Se veía venir. La crisis anunciada en RTVE ha ratificado lo previsto y, tal vez por ello, se ha liquidado con aparente discreción. Despedido el director de TVE con el argumento, cierto, de la pérdida de audiencia de la televisión pública, le sustituye un antiguo conocido en el cargo, porque lo ocupó en la época del primer gobierno del PP: un hombre de la casa, con apellido y pedigrí reconocidos, al que el Gobierno recibe con una inyección de 130 millones de euros para resolver el déficit sistémico que arrastra la corporación, aunque apenas parece pan para hoy pero no para mañana.

El parche esconde por un rato los problemas financieros, las luchas por el control de los informativos, el afán por recuperar la gloriosa época de Urdaci y sus mariachis, las aspiraciones de Somoano y el clan de Los ignorantes, la incapacidad para proponer una alternativa desde lo público al panorama televisivo que implique un plan general y no un retoque de canales o parrillas…
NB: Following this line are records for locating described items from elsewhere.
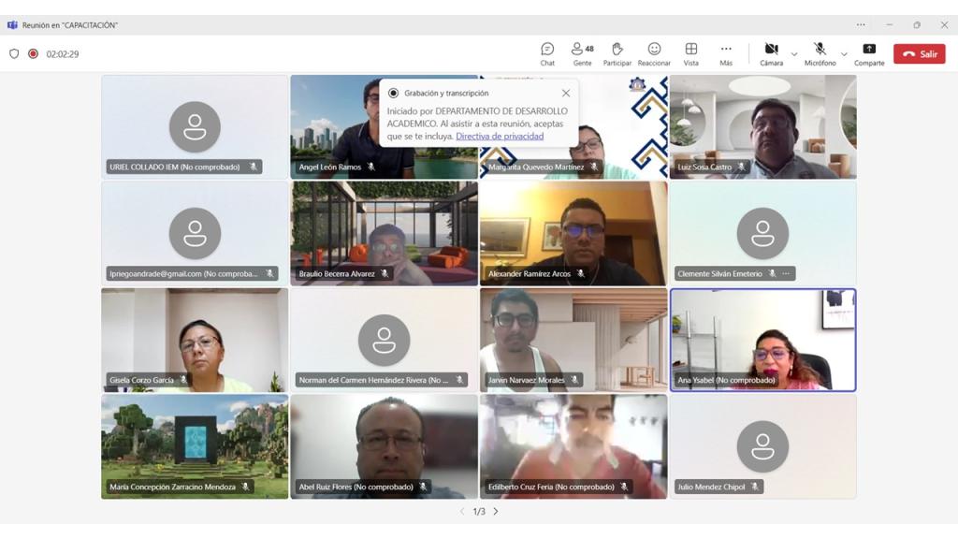Screen dimensions: 958x539
Task: Show the Gente participants list
Action: [x=582, y=53]
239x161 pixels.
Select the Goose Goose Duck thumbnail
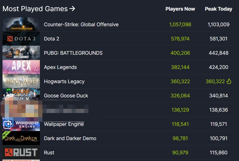click(x=21, y=94)
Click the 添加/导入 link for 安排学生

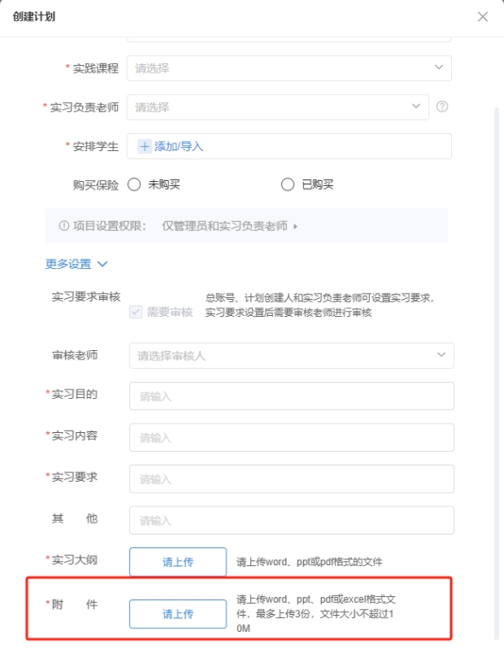tap(179, 147)

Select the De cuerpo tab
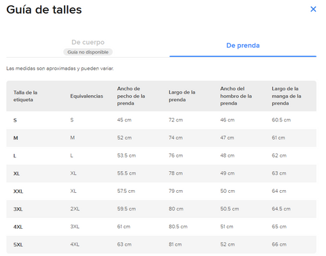click(x=88, y=42)
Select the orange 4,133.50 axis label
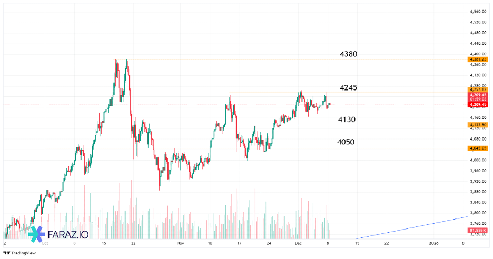This screenshot has height=259, width=493. coord(477,125)
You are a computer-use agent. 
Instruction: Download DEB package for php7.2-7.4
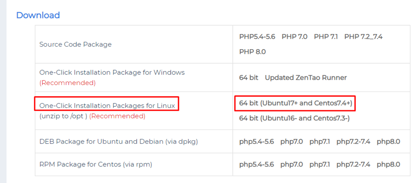click(x=353, y=142)
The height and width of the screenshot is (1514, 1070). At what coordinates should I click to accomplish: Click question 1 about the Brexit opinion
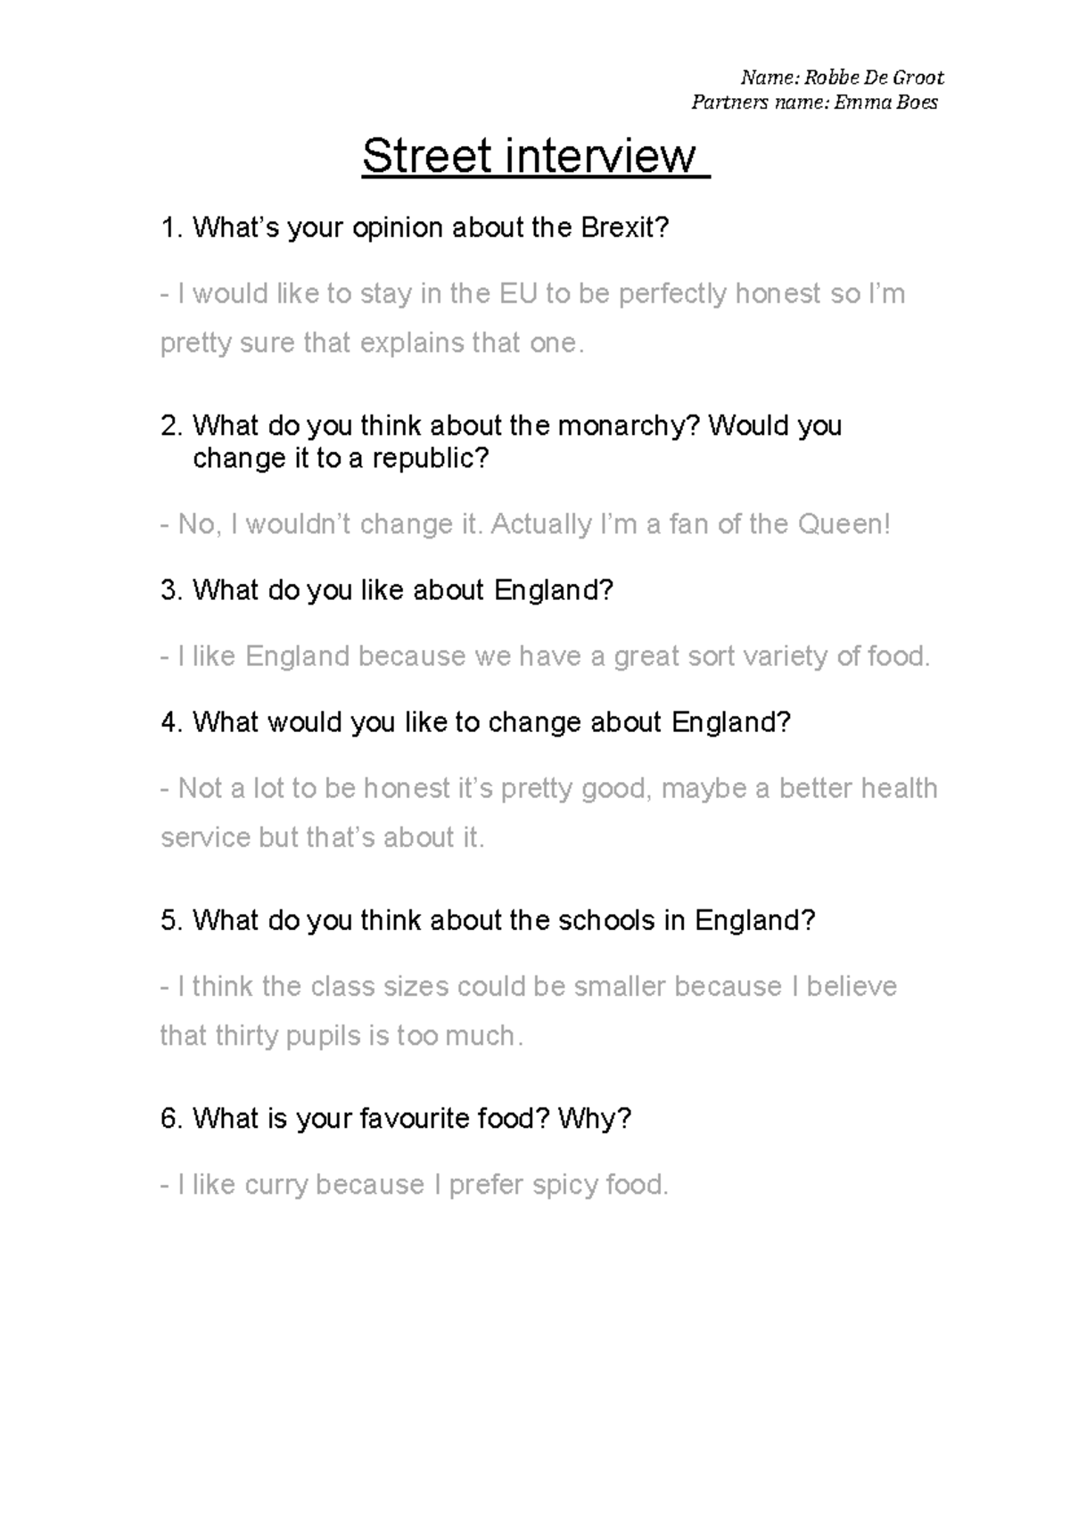(415, 228)
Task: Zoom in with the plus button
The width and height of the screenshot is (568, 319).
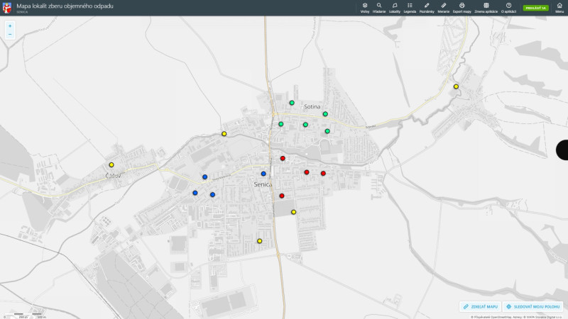Action: (10, 26)
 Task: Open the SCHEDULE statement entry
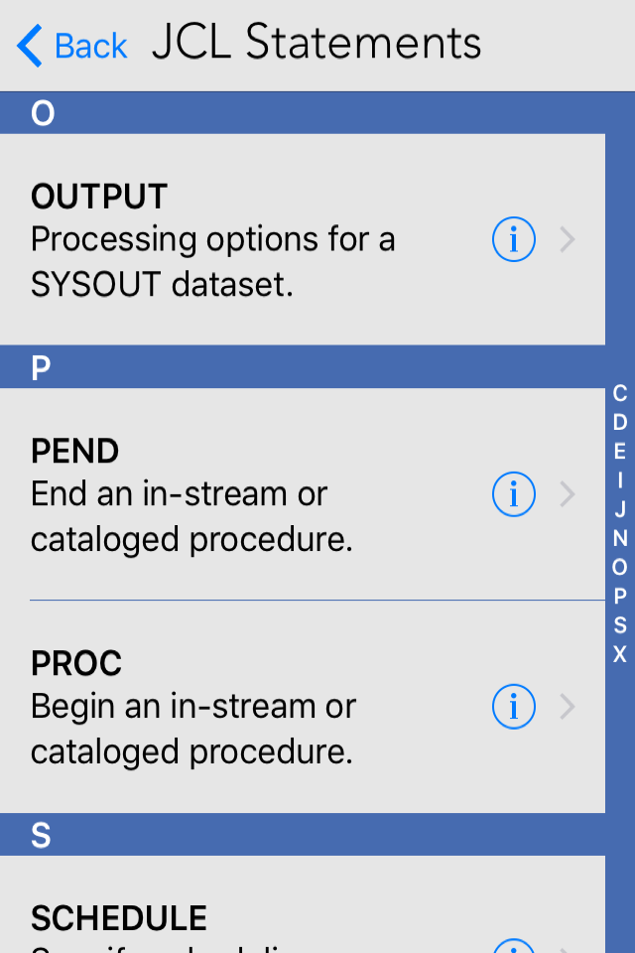248,921
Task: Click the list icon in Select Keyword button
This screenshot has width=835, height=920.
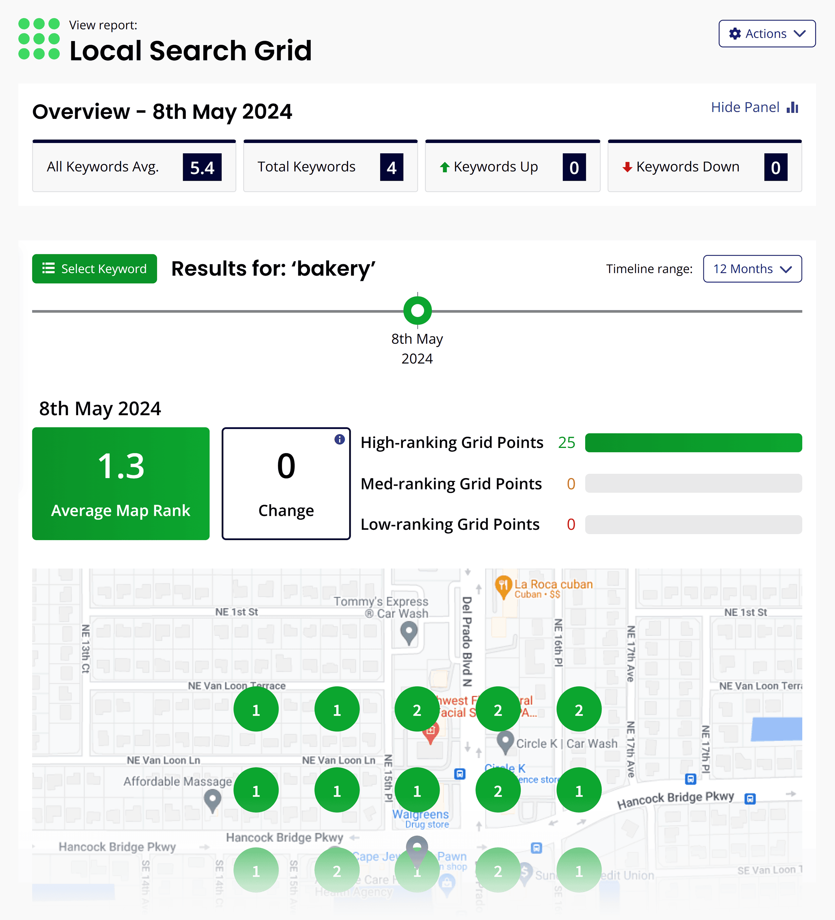Action: [x=48, y=269]
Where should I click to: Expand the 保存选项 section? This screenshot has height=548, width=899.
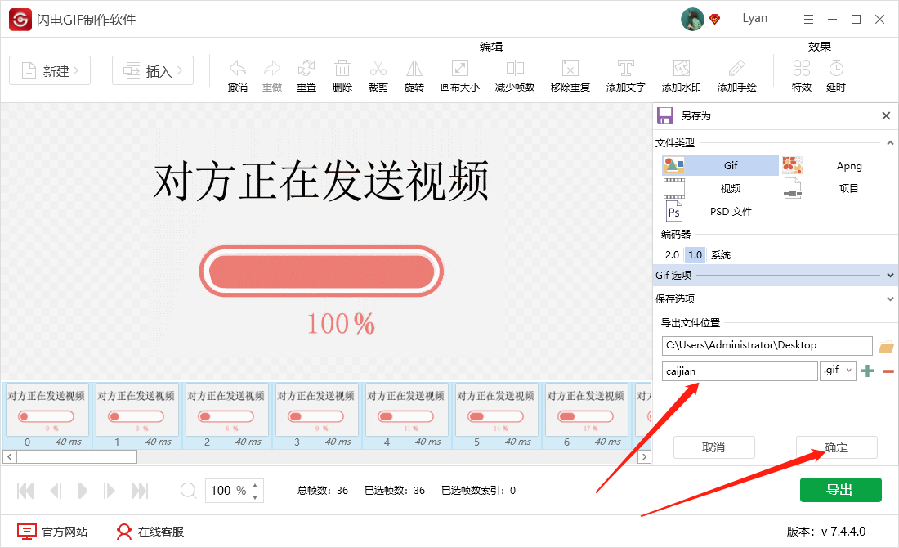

En RTVE ha entrado en crisis hasta su símbolo más valorado: la información… meteorológica. El departamento de producción de El Tiempo ha sido acusado de beneficiar a una empresa familiar vinculada a la directora y presentadora del espacio. Todo un emblema. Por su tradición, su capacidad de innovación, su prestigio e incluso su audiencia los espacios de El Tiempo en TVE eran el último reducto frente a la debacle programática, estructural y económica de la radiotelevisión pública española. Hasta tal punto que se han utilizado y utilizan para salvar la cara a los mismísimos Informativos (léase, telediarios) apareciendo dentro y fuera de los espacios de noticias.

En tal contexto nada bueno se podía esperar. Dicen que este bache (o tiempo muerto, según las aficiones) servirá para ahorrar 16 millones gracias a la fusión de La2 y Teledeporte, y dos huevos duros, con la reducción del 5% de los directivos con la que se pretende saciar las nobles reivindicaciones sindicales mediante la purga de los considerados advenedizos. A cambio de otro puñado de euros más se podría haber incluido a Clan en la fusión y se habrían recuperado de un solo golpe los diez años transcurridos desde que el prócer de las Azores dejó huérfanos a los españoles.

Para comprender el despropósito, en plena crisis, el nuevo director de TVE dedica su segundo día en el cargo a pontificar en una universidad veraniega que el desmadre procede de la retirada de la publicidad. Lo correcto es otra cosa: ha sido precisamente la retirada de la publicidad la que ha permitido a TVE llegar hasta aquí. De no haberse cambiado el modelo de financiación, la televisión pública estatal estaría a estas horas en el crematorio y difunta. (¿Cabe la posibilidad de cremación antes de la muerte? En esa casa no se sabe).

Otra cosa sería plantear la insuficiencia del modelo de financiación acordado. Ahí la crítica parece más cierta. Y su debate llevaría a otros ámbitos mucho más enjundiosos, a los que nadie responde con propuestas nítidas: un nuevo proyecto de televisión pública que aborde su def,inición, su programación, sus contenidos, su gestión, sus recursos, y el control ciudadano sobre todo ello…

Sin esa perspectiva, los parches de ahora solo contribuyen a la ruina de la televisión pública a través de su propio desprestigio y, a la postre, su repudio social. Con ese objetivo han trabajado afanosamente, o así lo parece, en este último periodo responsables públicos, directivos, sindicatos, trabajadores (haylos), medios privados…

El problema no es fundamentalmente económico, aunque cualquier solución saludable requiera un planteamiento económico que, sin necesidad de mayores aportaciones públicas, amparara otro modelo. Si no se quiere así mejor tomar decisiones bravas y no perder más tiempo y más dinero con tal no de ser el que apague la luz; porque, la verdad, hay gente empeñada en fundir los plomos para que parezca un apagón… fortuito, por supuesto.